# taz.de -- Feiertage in Italien: Die Rechten quälen sich ab
       
       > Die Feiertage 25. April und 1. Mai werden in Italien traditionell von
       > Linken gefeiert. Seit Oktober regiert die rechte Meloni im Land. Und nun?
       
 (IMG) Bild: „Beim Demonstrationszug waren so viele wie seit Jahren nicht mehr“: Rom am 25. April
       
       Rom taz | Bester Laune ist der Nachbar, als er am Nachmittag des 25. April
       seiner Haustür zustrebt, das Tuch der Anpi, des italienischen
       Partisanenverbands, noch um den Hals geknotet. „Beim Demonstrationszug
       waren so viele wie seit Jahren nicht mehr“, berichtet der pensionierte
       Gymnasiallehrer strahlend. Rund 10.000 Menschen seien in Rom
       zusammengekommen, um die „Festa della Liberazione“ zu begehen, den Tag der
       Befreiung Italiens von Nazis und Faschisten 1945.
       
       Ähnliche Rückmeldungen gibt es aus ganz Italien. Überall war der Zulauf zu
       den Veranstaltungen, auf denen der Männer und Frauen aus der „Resistenza“,
       dem bewaffneten Widerstand gegen den „Nazifaschismus“, gedacht wird, größer
       als in den Vorjahren; wie immer war die Demo in Mailand, mit 100.000
       Teilnehmer*innen, die größte.
       
       Der Mobilisierungserfolg kommt nicht von ungefähr. Seit Oktober 2022 ist
       Giorgia Meloni Italiens Ministerpräsidentin, nachdem sie [1][bei den
       Parlamentswahlen mit ihrer postfaschistischen Partei Fratelli d’Italia 26
       Prozent geholt und zusammen mit den Verbündeten von der Lega unter Matteo
       Salvini und Silvio Berlusconis Forza Italia eine klare Mehrheit im
       Parlament erobert hat]. Mit anderen Worten: In Rom sind jetzt Leute an der
       Macht, die seit 1946 nie besondere Lust zeigten, den 25. April – einen
       staatlichen Feiertag – als Tag der Befreiung zu begehen. Sie sind doch die
       politischen Enkel der damals Geschlagenen, der Mussolini-Faschisten.
       
       Auch dieses Jahr hielt sich die Feierlaune Melonis und ihrer
       Parteigänger*innen in mehr als engen Grenzen. Wie jedes Jahr begaben
       sich die Spitzen des Staats in Rom zum „Altar des Vaterlands“, um einen
       Kranz niederzulegen. Um neun Uhr waren sie da – und um zehn nach neun war
       Melonis 25. April auch schon wieder zu Ende. Die lästige Pflicht hatte sie
       absolviert. Aber wenigstens einen am 25. April veröffentlichten
       seitenfüllenden Brief hatte sie an den Corriere della Sera geschickt, einen
       langen Riemen, der das Bekenntnis zur demokratischen Verfassung genauso
       enthält wie die Absage an „jedwede Faschismusnostalgie“. Doch ein Wort will
       ihr auch diesmal partout nicht über die Lippen kommen: „Antifaschismus“.
       
       ## Sprachhemmung auch beim Wort „Befreiung“
       
       Sie und ihre Parteifreund*innen befällt da jedes Mal eine merkwürdige
       Sprachhemmung. Im Fernsehinterview befragt, ob er sich selbst als
       Antifaschisten bezeichnet, schaut der Präsident des Senats, Ignazio La
       Russa – der vor wenigen Monaten [2][seine Mussolini-Büste zeigte] – drein
       wie ein Schalke-Fan, der seine Liebe zu Borussia Dortmund bekennen soll.

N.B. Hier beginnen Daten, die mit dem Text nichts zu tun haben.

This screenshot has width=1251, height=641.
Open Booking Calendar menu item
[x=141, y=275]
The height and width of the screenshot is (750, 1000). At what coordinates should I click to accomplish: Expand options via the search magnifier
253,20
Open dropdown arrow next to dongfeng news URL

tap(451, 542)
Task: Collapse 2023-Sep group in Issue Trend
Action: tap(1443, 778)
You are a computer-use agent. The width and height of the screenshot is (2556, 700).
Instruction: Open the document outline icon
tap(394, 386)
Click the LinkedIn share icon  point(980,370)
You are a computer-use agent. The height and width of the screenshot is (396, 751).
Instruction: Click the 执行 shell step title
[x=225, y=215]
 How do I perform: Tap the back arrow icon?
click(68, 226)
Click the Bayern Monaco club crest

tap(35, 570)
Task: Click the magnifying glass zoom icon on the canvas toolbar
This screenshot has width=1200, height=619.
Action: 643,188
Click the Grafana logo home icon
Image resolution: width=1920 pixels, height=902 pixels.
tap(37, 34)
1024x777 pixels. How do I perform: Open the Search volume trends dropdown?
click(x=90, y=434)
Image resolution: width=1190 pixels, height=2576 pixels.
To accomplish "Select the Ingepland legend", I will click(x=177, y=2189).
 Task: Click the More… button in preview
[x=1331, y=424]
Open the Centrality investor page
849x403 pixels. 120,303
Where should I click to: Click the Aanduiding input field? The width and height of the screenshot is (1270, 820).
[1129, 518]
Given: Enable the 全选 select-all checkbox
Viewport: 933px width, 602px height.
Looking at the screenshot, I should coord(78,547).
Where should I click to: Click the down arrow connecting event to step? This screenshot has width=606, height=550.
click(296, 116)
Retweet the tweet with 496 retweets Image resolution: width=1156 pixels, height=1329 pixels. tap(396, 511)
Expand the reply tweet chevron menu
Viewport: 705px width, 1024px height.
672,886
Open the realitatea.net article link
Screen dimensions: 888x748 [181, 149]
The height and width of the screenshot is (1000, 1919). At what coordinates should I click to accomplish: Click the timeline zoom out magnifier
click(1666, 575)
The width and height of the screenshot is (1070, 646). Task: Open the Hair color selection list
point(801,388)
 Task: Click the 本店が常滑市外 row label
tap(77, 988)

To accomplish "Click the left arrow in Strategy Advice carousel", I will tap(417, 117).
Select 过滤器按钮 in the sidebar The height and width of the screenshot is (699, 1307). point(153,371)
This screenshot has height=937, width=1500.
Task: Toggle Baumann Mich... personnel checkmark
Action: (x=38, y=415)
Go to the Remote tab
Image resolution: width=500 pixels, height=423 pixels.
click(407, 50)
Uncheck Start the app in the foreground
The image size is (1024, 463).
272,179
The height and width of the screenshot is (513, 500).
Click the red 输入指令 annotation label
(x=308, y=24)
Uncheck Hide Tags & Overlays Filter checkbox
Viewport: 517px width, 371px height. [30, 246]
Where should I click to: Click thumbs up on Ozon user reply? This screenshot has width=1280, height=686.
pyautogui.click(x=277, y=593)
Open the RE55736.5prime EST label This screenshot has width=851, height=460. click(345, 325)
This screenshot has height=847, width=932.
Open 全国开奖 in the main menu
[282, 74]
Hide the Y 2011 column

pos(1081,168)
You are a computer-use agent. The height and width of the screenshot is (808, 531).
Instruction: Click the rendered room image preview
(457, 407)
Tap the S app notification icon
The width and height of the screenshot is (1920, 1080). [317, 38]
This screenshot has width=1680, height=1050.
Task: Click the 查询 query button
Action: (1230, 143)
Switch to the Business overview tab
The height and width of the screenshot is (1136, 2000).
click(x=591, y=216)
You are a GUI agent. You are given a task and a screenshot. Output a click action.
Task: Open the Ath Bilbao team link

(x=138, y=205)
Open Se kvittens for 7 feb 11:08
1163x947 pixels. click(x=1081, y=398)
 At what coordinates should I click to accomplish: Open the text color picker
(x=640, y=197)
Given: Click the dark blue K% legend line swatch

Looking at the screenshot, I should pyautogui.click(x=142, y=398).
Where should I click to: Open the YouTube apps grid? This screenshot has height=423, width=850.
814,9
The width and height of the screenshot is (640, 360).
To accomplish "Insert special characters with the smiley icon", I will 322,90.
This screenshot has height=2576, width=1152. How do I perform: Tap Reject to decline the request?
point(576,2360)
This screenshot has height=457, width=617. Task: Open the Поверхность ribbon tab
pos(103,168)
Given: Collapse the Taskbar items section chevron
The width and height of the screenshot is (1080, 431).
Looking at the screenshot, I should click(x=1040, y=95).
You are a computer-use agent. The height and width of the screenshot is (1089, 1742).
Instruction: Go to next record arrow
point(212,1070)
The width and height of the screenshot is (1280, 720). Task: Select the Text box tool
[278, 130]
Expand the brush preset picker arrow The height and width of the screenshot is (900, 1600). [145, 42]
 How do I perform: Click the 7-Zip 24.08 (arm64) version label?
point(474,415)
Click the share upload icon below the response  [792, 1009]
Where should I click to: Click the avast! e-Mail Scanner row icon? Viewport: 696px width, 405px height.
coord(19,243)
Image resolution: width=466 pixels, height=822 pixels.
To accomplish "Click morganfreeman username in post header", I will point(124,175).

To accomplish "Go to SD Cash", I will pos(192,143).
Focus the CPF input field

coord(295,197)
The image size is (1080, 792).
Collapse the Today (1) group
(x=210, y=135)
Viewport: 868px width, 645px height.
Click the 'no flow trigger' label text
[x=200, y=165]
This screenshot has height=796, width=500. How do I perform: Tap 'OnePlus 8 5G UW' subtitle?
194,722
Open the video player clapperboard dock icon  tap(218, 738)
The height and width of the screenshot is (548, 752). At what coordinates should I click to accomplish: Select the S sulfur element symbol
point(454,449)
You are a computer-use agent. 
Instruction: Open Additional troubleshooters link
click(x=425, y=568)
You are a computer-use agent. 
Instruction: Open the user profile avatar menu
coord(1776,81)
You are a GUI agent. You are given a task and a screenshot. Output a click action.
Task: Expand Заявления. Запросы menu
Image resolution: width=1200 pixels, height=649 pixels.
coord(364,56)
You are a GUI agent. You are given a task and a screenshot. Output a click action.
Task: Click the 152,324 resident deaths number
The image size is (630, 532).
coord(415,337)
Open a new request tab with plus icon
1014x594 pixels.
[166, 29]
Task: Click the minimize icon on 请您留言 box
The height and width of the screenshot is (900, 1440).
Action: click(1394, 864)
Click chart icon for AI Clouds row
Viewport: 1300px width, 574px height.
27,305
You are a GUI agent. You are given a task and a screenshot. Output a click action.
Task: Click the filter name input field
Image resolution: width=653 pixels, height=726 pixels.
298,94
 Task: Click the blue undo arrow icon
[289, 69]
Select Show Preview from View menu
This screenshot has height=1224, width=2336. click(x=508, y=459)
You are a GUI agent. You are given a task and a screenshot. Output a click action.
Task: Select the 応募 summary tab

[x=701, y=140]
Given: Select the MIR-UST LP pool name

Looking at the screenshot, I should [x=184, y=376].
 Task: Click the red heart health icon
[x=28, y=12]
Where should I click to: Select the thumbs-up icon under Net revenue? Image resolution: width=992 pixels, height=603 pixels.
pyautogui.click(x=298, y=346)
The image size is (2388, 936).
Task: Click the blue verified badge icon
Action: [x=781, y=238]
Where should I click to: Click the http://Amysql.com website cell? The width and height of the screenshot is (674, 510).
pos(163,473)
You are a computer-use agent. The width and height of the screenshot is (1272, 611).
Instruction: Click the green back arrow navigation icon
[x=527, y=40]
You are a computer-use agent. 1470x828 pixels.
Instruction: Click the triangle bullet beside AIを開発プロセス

       Dann eiert La Russa rum, „es hängt von Definitionen ab“, wenn die Absage an
       Faschismusnostalgie gemeint sei, klar, dann könne auch er sich zum
       Antifaschismus bekennen. Ähnliche Drahtseilakte führen Melonis
       Postfaschist*innen um ein zweites Wort auf: „Befreiung“. Flugs tauften
       alle aus der Partei den 25. April zum „Tag der Freiheit“ um.
       
       Kaum ist der Stress mit dem 25. April vorbei, steht schon der nächste in
       den Augen der Postfaschisten „zu linke“ Feiertag ins Haus: der 1. Mai, der
       „Tag der Werktätigen“ in Italien. Meloni & Co haben sich für die
       Vorwärtsstrategie entschieden und just für diesen Tag eine Kabinettssitzung
       einberufen. Einer der Rechtsabgeordneten, Maurizio Gasparri, kübelte gegen
       die großen Gewerkschaftsbünde, die am 1. Mai traditionell in Rom ein
       Megakonzert ausrichten.
       
       „Während andere singen und tanzen“, sei die Regierung auch am Feiertag
       aktiv, um das „Dekret Arbeit“ zu verabschieden. Arbeitnehmer*innen mit
       niedrigen und mittleren Einkommen werden ein paar Euro Lohn beschert,
       prekäre Arbeitsverträge sollen ausgedehnt und die Grundsicherung für
       Einkommenslose drastisch eingeschränkt werden. Diese Kabinettssitzung ist
       eine kleine Verbeugung vor der Geschichte: Akkurat vor 100 Jahren, im Jahr
       1923, schaffte Mussolini den 1. Mai als Feiertag ab.